▶ Task to carry out
Nothing in the data should be altered when it is repeated in full.

▶ Supplied material
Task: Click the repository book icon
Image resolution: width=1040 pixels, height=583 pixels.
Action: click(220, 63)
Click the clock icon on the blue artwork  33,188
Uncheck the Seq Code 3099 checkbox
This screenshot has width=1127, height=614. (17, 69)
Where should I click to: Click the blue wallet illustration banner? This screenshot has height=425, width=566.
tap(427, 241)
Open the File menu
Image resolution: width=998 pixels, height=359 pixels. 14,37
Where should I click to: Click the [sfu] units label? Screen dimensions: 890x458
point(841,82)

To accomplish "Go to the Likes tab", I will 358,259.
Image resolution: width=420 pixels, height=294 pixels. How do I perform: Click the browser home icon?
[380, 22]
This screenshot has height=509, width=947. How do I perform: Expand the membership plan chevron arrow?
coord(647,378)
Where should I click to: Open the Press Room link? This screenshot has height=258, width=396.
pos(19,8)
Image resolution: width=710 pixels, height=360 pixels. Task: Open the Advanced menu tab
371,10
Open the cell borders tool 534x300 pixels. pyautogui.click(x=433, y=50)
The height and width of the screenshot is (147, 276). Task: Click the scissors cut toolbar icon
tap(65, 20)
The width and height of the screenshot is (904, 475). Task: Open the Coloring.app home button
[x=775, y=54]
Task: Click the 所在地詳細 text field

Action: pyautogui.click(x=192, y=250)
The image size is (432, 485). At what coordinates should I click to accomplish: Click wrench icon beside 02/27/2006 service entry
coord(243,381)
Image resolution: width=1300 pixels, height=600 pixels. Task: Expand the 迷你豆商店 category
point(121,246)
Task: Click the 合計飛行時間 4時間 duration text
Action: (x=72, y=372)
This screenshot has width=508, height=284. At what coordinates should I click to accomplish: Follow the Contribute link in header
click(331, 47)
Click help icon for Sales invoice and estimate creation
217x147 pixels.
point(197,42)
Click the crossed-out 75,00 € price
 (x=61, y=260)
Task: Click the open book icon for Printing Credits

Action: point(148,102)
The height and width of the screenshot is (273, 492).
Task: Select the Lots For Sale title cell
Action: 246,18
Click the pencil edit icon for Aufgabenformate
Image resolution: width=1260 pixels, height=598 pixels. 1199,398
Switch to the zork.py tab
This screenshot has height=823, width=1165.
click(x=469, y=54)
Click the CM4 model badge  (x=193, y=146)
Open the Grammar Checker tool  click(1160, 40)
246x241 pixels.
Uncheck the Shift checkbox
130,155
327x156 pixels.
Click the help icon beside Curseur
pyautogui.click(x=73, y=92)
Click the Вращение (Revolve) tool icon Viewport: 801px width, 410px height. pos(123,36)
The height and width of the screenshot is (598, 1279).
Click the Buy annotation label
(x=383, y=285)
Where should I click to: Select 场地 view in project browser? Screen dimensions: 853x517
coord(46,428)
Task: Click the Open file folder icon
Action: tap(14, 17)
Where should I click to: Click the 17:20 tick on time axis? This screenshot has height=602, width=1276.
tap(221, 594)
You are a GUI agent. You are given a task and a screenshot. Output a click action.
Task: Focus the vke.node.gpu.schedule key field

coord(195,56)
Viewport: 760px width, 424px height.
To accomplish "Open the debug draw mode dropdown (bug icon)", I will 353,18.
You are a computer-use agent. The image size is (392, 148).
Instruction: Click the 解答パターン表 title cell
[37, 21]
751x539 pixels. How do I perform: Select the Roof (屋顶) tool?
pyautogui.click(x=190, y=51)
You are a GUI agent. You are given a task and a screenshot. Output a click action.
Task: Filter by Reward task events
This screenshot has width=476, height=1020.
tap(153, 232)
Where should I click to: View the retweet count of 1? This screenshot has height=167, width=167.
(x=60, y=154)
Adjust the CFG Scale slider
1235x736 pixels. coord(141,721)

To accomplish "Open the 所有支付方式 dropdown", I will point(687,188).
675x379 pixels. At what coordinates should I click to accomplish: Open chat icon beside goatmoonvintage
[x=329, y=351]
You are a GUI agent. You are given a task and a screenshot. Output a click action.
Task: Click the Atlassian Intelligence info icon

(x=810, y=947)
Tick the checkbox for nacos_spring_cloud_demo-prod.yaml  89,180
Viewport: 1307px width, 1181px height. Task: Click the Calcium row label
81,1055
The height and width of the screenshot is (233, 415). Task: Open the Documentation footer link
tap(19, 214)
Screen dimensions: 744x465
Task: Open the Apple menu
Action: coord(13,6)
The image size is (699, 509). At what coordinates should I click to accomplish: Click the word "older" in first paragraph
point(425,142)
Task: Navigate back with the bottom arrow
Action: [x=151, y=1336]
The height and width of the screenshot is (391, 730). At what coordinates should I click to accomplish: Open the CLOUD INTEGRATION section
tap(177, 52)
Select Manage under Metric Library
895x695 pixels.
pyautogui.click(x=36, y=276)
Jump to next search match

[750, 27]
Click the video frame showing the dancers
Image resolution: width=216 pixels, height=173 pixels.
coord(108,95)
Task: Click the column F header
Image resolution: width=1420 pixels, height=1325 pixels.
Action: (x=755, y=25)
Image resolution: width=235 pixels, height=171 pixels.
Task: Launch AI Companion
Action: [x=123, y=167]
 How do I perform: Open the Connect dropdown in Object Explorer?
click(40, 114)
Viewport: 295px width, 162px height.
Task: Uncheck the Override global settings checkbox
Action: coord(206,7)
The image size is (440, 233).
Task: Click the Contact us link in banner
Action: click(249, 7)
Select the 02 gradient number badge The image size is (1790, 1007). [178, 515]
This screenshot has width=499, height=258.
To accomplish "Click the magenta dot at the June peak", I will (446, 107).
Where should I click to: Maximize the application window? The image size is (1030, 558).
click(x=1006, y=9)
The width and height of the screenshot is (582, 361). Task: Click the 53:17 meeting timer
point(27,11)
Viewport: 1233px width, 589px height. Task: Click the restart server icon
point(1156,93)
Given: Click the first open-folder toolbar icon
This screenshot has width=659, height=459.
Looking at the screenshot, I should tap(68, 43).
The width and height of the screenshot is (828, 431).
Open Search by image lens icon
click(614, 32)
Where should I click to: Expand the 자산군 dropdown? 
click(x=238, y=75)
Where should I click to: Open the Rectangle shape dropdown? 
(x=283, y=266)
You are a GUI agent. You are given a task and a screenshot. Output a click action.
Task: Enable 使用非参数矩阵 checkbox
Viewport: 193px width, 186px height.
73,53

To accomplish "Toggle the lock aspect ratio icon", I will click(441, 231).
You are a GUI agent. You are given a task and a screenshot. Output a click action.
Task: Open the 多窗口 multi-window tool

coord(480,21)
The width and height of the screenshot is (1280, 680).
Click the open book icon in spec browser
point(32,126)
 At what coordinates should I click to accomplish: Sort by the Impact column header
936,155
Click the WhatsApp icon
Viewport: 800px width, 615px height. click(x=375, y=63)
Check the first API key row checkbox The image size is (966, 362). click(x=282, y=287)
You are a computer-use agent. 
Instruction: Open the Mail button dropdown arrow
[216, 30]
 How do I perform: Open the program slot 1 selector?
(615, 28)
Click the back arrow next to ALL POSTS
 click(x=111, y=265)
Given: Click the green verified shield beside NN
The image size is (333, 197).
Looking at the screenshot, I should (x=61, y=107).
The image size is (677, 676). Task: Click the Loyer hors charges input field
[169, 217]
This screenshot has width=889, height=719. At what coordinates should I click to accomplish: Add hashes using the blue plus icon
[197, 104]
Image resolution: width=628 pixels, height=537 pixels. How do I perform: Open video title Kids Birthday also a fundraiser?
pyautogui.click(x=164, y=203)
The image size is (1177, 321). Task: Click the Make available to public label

▶ Solution for this task
Task: Click the repository book icon
Image resolution: width=1040 pixels, height=583 pixels.
Action: click(220, 63)
Click the clock icon on the blue artwork  33,188
Uncheck the Seq Code 3099 checkbox
This screenshot has width=1127, height=614. (17, 69)
Where should I click to: Click the blue wallet illustration banner? This screenshot has height=425, width=566.
tap(427, 241)
Open the File menu
Image resolution: width=998 pixels, height=359 pixels. 14,37
Where should I click to: Click the [sfu] units label? Screen dimensions: 890x458
point(841,82)

To accomplish "Go to the Likes tab", I will 358,259.
Image resolution: width=420 pixels, height=294 pixels. How do I perform: Click the browser home icon?
[380, 22]
This screenshot has height=509, width=947. How do I perform: Expand the membership plan chevron arrow?
coord(647,378)
Where should I click to: Open the Press Room link? This screenshot has height=258, width=396.
pos(19,8)
Image resolution: width=710 pixels, height=360 pixels. Task: Open the Advanced menu tab
371,10
Open the cell borders tool 534x300 pixels. pyautogui.click(x=433, y=50)
The height and width of the screenshot is (147, 276). Task: Click the scissors cut toolbar icon
tap(65, 20)
The width and height of the screenshot is (904, 475). Task: Open the Coloring.app home button
[x=775, y=54]
Task: Click the 所在地詳細 text field

Action: pyautogui.click(x=192, y=250)
The image size is (432, 485). At what coordinates should I click to accomplish: Click wrench icon beside 02/27/2006 service entry
coord(243,381)
Image resolution: width=1300 pixels, height=600 pixels. Task: Expand the 迷你豆商店 category
point(121,246)
Task: Click the 合計飛行時間 4時間 duration text
Action: (x=72, y=372)
This screenshot has width=508, height=284. At what coordinates should I click to accomplish: Follow the Contribute link in header
click(331, 47)
Click help icon for Sales invoice and estimate creation
217x147 pixels.
point(197,42)
Click the crossed-out 75,00 € price
 (x=61, y=260)
Task: Click the open book icon for Printing Credits

Action: point(148,102)
The height and width of the screenshot is (273, 492).
Task: Select the Lots For Sale title cell
Action: 246,18
Click the pencil edit icon for Aufgabenformate
Image resolution: width=1260 pixels, height=598 pixels. 1199,398
Switch to the zork.py tab
This screenshot has height=823, width=1165.
click(x=469, y=54)
Click the CM4 model badge  (x=193, y=146)
Open the Grammar Checker tool  click(1160, 40)
246x241 pixels.
Uncheck the Shift checkbox
130,155
327x156 pixels.
Click the help icon beside Curseur
pyautogui.click(x=73, y=92)
Click the Вращение (Revolve) tool icon Viewport: 801px width, 410px height. pos(123,36)
The height and width of the screenshot is (598, 1279).
Click the Buy annotation label
(x=383, y=285)
Where should I click to: Select 场地 view in project browser? Screen dimensions: 853x517
coord(46,428)
Task: Click the Open file folder icon
Action: tap(14, 17)
Where should I click to: Click the 17:20 tick on time axis? This screenshot has height=602, width=1276.
tap(221, 594)
You are a GUI agent. You are given a task and a screenshot. Output a click action.
Task: Focus the vke.node.gpu.schedule key field

coord(195,56)
Viewport: 760px width, 424px height.
To accomplish "Open the debug draw mode dropdown (bug icon)", I will 353,18.
You are a computer-use agent. The image size is (392, 148).
Instruction: Click the 解答パターン表 title cell
[37, 21]
751x539 pixels. How do I perform: Select the Roof (屋顶) tool?
pyautogui.click(x=190, y=51)
You are a GUI agent. You are given a task and a screenshot. Output a click action.
Task: Filter by Reward task events
This screenshot has width=476, height=1020.
tap(153, 232)
Where should I click to: View the retweet count of 1? This screenshot has height=167, width=167.
(x=60, y=154)
Adjust the CFG Scale slider
1235x736 pixels. coord(141,721)

To accomplish "Open the 所有支付方式 dropdown", I will point(687,188).
675x379 pixels. At what coordinates should I click to accomplish: Open chat icon beside goatmoonvintage
[x=329, y=351]
You are a GUI agent. You are given a task and a screenshot. Output a click action.
Task: Click the Atlassian Intelligence info icon

(x=810, y=947)
Tick the checkbox for nacos_spring_cloud_demo-prod.yaml  89,180
Viewport: 1307px width, 1181px height. Task: Click the Calcium row label
81,1055
The height and width of the screenshot is (233, 415). Task: Open the Documentation footer link
tap(19, 214)
Screen dimensions: 744x465
Task: Open the Apple menu
Action: coord(13,6)
The image size is (699, 509). At what coordinates should I click to accomplish: Click the word "older" in first paragraph
point(425,142)
Task: Navigate back with the bottom arrow
Action: [x=151, y=1336]
The height and width of the screenshot is (391, 730). At what coordinates should I click to accomplish: Open the CLOUD INTEGRATION section
tap(177, 52)
Select Manage under Metric Library
895x695 pixels.
pyautogui.click(x=36, y=276)
Jump to next search match

[750, 27]
Click the video frame showing the dancers
Image resolution: width=216 pixels, height=173 pixels.
coord(108,95)
Task: Click the column F header
Image resolution: width=1420 pixels, height=1325 pixels.
Action: (x=755, y=25)
Image resolution: width=235 pixels, height=171 pixels.
Task: Launch AI Companion
Action: [x=123, y=167]
 How do I perform: Open the Connect dropdown in Object Explorer?
click(40, 114)
Viewport: 295px width, 162px height.
Task: Uncheck the Override global settings checkbox
Action: coord(206,7)
The image size is (440, 233).
Task: Click the Contact us link in banner
Action: click(249, 7)
Select the 02 gradient number badge The image size is (1790, 1007). [178, 515]
This screenshot has width=499, height=258.
To accomplish "Click the magenta dot at the June peak", I will (446, 107).
Where should I click to: Maximize the application window? The image size is (1030, 558).
click(x=1006, y=9)
The width and height of the screenshot is (582, 361). Task: Click the 53:17 meeting timer
point(27,11)
Viewport: 1233px width, 589px height. Task: Click the restart server icon
point(1156,93)
Given: Click the first open-folder toolbar icon
This screenshot has width=659, height=459.
Looking at the screenshot, I should tap(68, 43).
The width and height of the screenshot is (828, 431).
Open Search by image lens icon
click(614, 32)
Where should I click to: Expand the 자산군 dropdown? 
click(x=238, y=75)
Where should I click to: Open the Rectangle shape dropdown? 
(x=283, y=266)
You are a GUI agent. You are given a task and a screenshot. Output a click action.
Task: Enable 使用非参数矩阵 checkbox
Viewport: 193px width, 186px height.
73,53

To accomplish "Toggle the lock aspect ratio icon", I will click(441, 231).
You are a GUI agent. You are given a task and a screenshot. Output a click action.
Task: Open the 多窗口 multi-window tool

coord(480,21)
The width and height of the screenshot is (1280, 680).
Click the open book icon in spec browser
point(32,126)
 At what coordinates should I click to accomplish: Sort by the Impact column header
936,155
Click the WhatsApp icon
Viewport: 800px width, 615px height. click(x=375, y=63)
Check the first API key row checkbox The image size is (966, 362). click(x=282, y=287)
You are a computer-use agent. 
Instruction: Open the Mail button dropdown arrow
[216, 30]
 How do I perform: Open the program slot 1 selector?
(615, 28)
Click the back arrow next to ALL POSTS
 click(x=111, y=265)
Given: Click the green verified shield beside NN
The image size is (333, 197).
Looking at the screenshot, I should (x=61, y=107).
The image size is (677, 676). Task: Click the Loyer hors charges input field
[169, 217]
This screenshot has width=889, height=719. At what coordinates should I click to accomplish: Add hashes using the blue plus icon
[197, 104]
Image resolution: width=628 pixels, height=537 pixels. How do I perform: Open video title Kids Birthday also a fundraiser?
pyautogui.click(x=164, y=203)
The image size is (1177, 321). Task: Click the Make available to public label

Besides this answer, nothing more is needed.